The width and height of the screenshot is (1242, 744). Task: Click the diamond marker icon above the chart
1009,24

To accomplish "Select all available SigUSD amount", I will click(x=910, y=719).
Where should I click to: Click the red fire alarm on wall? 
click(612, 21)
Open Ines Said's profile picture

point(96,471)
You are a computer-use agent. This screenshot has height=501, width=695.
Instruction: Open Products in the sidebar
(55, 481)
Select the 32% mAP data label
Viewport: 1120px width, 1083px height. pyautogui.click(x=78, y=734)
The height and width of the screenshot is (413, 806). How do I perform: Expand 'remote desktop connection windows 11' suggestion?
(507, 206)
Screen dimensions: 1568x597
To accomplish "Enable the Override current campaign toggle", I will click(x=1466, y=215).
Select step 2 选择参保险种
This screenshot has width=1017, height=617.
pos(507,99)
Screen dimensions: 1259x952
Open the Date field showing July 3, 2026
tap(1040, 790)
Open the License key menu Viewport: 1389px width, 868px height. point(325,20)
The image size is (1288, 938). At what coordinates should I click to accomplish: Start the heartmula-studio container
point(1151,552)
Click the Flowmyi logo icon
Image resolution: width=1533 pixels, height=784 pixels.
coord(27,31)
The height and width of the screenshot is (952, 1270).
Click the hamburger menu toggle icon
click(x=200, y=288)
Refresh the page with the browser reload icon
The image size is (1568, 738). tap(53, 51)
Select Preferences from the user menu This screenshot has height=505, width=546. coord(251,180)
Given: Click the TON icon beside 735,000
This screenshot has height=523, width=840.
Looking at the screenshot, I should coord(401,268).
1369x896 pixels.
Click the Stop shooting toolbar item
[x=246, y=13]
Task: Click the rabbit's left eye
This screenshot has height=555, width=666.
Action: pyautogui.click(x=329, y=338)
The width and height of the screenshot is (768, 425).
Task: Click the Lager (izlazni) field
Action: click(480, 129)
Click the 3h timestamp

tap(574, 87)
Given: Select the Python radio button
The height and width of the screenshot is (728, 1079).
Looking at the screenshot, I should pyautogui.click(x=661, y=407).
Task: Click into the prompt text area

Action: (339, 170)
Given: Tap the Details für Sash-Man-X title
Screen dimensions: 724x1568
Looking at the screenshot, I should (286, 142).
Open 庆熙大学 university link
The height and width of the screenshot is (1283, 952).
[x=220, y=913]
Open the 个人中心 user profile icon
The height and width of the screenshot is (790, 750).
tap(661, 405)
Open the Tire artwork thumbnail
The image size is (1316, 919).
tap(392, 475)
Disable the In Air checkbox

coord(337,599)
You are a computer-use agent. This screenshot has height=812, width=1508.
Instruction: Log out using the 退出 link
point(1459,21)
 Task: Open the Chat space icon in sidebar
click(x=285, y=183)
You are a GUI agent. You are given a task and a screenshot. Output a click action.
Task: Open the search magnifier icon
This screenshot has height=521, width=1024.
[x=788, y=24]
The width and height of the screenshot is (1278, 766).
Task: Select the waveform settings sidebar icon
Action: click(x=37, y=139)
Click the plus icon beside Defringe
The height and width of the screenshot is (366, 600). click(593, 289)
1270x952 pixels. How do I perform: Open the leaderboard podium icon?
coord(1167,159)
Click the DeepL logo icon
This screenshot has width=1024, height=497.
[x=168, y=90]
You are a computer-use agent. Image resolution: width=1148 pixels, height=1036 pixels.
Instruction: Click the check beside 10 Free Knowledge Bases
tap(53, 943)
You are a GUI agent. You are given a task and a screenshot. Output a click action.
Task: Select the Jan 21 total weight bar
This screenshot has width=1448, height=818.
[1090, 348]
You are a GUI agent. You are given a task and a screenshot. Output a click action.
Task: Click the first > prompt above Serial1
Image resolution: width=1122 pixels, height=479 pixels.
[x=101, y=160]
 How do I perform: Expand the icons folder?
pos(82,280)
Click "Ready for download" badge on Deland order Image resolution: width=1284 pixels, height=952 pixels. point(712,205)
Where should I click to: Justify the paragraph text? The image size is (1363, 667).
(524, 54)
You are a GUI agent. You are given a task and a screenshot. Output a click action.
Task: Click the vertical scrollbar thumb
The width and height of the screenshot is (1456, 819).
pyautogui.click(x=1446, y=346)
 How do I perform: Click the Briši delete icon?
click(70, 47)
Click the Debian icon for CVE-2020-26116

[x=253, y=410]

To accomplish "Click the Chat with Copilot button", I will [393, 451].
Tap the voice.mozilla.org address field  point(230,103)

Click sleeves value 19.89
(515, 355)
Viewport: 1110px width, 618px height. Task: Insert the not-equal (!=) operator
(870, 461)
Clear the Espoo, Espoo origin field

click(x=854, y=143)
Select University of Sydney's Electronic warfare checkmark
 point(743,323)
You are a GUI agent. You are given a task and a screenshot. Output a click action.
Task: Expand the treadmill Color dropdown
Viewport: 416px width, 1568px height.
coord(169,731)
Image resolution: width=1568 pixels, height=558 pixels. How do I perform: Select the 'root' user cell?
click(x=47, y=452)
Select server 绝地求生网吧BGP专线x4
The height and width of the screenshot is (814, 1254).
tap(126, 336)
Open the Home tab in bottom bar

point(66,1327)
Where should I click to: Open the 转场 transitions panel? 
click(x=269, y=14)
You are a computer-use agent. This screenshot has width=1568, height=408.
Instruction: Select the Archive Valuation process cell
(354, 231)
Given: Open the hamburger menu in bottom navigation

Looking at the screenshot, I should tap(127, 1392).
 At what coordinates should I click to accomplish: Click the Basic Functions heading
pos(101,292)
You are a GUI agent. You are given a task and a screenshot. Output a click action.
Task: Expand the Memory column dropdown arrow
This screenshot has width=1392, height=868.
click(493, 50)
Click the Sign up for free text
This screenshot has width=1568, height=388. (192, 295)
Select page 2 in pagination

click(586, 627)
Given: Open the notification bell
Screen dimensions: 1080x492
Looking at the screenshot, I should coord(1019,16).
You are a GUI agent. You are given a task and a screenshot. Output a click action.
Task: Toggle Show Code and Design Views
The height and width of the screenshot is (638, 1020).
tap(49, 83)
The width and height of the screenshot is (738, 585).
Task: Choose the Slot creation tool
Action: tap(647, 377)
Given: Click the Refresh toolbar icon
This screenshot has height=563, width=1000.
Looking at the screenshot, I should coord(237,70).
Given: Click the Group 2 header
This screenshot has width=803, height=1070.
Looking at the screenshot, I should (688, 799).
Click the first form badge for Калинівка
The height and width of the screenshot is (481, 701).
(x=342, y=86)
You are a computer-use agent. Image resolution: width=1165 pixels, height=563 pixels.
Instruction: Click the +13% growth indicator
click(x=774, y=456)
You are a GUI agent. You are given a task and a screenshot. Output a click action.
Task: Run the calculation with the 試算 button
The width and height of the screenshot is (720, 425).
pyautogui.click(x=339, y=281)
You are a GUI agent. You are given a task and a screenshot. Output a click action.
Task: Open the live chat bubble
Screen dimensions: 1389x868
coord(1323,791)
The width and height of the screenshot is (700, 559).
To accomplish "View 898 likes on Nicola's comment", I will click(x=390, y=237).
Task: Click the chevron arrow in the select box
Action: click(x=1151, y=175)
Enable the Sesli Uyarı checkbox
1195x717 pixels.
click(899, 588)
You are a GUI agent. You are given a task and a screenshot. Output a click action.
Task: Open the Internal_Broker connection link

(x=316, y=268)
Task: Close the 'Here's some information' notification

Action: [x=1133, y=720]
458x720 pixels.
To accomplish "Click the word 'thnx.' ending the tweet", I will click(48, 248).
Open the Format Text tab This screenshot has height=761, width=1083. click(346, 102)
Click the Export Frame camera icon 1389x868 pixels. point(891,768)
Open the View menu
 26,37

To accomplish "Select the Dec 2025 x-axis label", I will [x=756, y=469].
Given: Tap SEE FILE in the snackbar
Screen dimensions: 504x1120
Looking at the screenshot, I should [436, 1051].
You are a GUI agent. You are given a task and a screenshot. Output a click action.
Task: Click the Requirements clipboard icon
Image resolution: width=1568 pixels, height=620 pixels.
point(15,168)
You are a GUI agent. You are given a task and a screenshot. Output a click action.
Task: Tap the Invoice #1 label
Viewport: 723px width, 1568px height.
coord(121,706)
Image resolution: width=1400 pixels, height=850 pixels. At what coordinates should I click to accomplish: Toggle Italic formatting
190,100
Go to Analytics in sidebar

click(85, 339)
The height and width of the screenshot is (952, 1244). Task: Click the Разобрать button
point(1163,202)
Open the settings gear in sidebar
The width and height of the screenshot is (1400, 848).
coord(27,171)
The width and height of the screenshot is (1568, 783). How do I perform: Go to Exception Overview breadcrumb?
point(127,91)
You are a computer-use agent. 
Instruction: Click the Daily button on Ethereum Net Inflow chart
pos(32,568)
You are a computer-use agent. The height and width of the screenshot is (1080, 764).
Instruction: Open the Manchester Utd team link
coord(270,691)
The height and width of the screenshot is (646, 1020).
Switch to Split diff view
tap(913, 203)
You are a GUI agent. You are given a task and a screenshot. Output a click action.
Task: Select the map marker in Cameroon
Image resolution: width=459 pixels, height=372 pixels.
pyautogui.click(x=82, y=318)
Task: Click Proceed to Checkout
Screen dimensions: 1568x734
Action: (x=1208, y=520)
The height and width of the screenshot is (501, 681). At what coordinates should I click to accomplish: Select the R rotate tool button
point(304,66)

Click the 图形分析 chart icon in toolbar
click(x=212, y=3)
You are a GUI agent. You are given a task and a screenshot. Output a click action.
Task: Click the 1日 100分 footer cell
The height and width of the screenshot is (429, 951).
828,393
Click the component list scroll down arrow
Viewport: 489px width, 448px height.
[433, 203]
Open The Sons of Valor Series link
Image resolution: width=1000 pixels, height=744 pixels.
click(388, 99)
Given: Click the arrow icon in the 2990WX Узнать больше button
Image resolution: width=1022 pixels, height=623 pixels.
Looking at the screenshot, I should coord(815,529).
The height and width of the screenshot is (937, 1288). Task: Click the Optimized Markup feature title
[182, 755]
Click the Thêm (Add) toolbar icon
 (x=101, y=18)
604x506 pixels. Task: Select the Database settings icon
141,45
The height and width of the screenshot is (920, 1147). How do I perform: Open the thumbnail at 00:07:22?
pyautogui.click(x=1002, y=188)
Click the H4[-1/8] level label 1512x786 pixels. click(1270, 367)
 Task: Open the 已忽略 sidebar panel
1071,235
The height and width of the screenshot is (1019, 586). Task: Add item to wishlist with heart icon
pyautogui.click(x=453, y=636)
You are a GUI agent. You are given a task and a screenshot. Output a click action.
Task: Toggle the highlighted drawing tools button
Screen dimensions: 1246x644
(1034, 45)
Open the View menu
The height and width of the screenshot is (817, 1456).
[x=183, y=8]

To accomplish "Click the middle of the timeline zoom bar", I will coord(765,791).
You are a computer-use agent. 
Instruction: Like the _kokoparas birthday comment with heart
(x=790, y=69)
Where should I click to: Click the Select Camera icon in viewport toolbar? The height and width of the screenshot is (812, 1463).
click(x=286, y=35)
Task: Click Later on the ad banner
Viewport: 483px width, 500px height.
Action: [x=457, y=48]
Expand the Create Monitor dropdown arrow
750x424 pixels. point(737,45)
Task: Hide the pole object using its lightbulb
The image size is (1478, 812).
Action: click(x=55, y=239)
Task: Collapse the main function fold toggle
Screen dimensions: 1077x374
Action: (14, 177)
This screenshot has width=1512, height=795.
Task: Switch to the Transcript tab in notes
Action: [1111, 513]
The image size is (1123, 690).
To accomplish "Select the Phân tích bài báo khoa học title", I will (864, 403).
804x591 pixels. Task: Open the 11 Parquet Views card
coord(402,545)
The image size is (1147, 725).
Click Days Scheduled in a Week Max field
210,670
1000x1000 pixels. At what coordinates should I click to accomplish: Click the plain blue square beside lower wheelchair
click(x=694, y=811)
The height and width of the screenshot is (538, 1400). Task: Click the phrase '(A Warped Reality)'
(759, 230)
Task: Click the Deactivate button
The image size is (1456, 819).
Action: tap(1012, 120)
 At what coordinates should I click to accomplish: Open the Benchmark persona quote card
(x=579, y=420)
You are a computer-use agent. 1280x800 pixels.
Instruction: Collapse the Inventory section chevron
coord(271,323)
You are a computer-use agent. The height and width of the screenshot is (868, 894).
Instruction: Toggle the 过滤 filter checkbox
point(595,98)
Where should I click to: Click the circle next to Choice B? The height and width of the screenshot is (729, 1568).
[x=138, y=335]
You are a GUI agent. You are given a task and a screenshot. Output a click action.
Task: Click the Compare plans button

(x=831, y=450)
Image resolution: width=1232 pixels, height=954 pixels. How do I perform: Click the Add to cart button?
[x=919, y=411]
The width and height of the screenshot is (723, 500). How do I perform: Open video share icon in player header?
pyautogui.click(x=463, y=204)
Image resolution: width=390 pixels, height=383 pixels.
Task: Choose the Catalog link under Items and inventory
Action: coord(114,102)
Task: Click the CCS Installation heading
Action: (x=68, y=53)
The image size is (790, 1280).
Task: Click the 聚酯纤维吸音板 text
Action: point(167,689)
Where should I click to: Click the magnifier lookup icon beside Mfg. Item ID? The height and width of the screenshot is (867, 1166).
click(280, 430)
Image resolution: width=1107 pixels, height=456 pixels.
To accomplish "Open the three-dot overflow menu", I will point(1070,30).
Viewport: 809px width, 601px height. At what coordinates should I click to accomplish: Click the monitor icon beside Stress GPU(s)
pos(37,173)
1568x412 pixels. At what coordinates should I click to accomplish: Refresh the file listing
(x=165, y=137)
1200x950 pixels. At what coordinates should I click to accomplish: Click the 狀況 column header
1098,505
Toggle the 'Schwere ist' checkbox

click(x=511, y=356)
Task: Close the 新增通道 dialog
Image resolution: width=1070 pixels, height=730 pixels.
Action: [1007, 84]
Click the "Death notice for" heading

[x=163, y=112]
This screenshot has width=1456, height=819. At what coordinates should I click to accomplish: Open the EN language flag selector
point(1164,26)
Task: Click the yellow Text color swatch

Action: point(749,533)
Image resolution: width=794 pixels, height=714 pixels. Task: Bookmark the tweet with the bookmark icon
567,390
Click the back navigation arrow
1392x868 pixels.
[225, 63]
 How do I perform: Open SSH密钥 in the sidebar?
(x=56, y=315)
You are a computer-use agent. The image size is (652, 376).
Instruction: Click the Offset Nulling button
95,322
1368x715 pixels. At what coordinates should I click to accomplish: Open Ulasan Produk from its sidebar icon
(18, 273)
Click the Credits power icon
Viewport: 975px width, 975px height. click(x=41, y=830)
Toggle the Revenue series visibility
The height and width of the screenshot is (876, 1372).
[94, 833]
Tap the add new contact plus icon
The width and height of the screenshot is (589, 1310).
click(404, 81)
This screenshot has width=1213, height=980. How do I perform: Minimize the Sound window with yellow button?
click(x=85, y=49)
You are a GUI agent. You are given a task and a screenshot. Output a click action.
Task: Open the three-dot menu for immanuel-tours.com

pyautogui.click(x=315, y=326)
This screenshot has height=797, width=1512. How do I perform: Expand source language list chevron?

=-=-=-=-=

### GOAL OF THE EXERCISE
Copy the listing above word for word, starting with the line that contains "Given: Open the hamburger" and going on through the line that contains "click(x=774, y=456)".

### RESULT
Given: Open the hamburger menu in bottom navigation

Looking at the screenshot, I should tap(127, 1392).
 At what coordinates should I click to accomplish: Click the Basic Functions heading
pos(101,292)
You are a GUI agent. You are given a task and a screenshot. Output a click action.
Task: Expand the Memory column dropdown arrow
This screenshot has width=1392, height=868.
click(493, 50)
Click the Sign up for free text
This screenshot has width=1568, height=388. (192, 295)
Select page 2 in pagination

click(586, 627)
Given: Open the notification bell
Screen dimensions: 1080x492
Looking at the screenshot, I should coord(1019,16).
You are a GUI agent. You are given a task and a screenshot. Output a click action.
Task: Toggle Show Code and Design Views
The height and width of the screenshot is (638, 1020).
tap(49, 83)
The width and height of the screenshot is (738, 585).
Task: Choose the Slot creation tool
Action: tap(647, 377)
Given: Click the Refresh toolbar icon
This screenshot has height=563, width=1000.
Looking at the screenshot, I should coord(237,70).
Given: Click the Group 2 header
This screenshot has width=803, height=1070.
Looking at the screenshot, I should (688, 799).
Click the first form badge for Калинівка
The height and width of the screenshot is (481, 701).
(x=342, y=86)
You are a computer-use agent. Image resolution: width=1165 pixels, height=563 pixels.
Instruction: Click the +13% growth indicator
click(x=774, y=456)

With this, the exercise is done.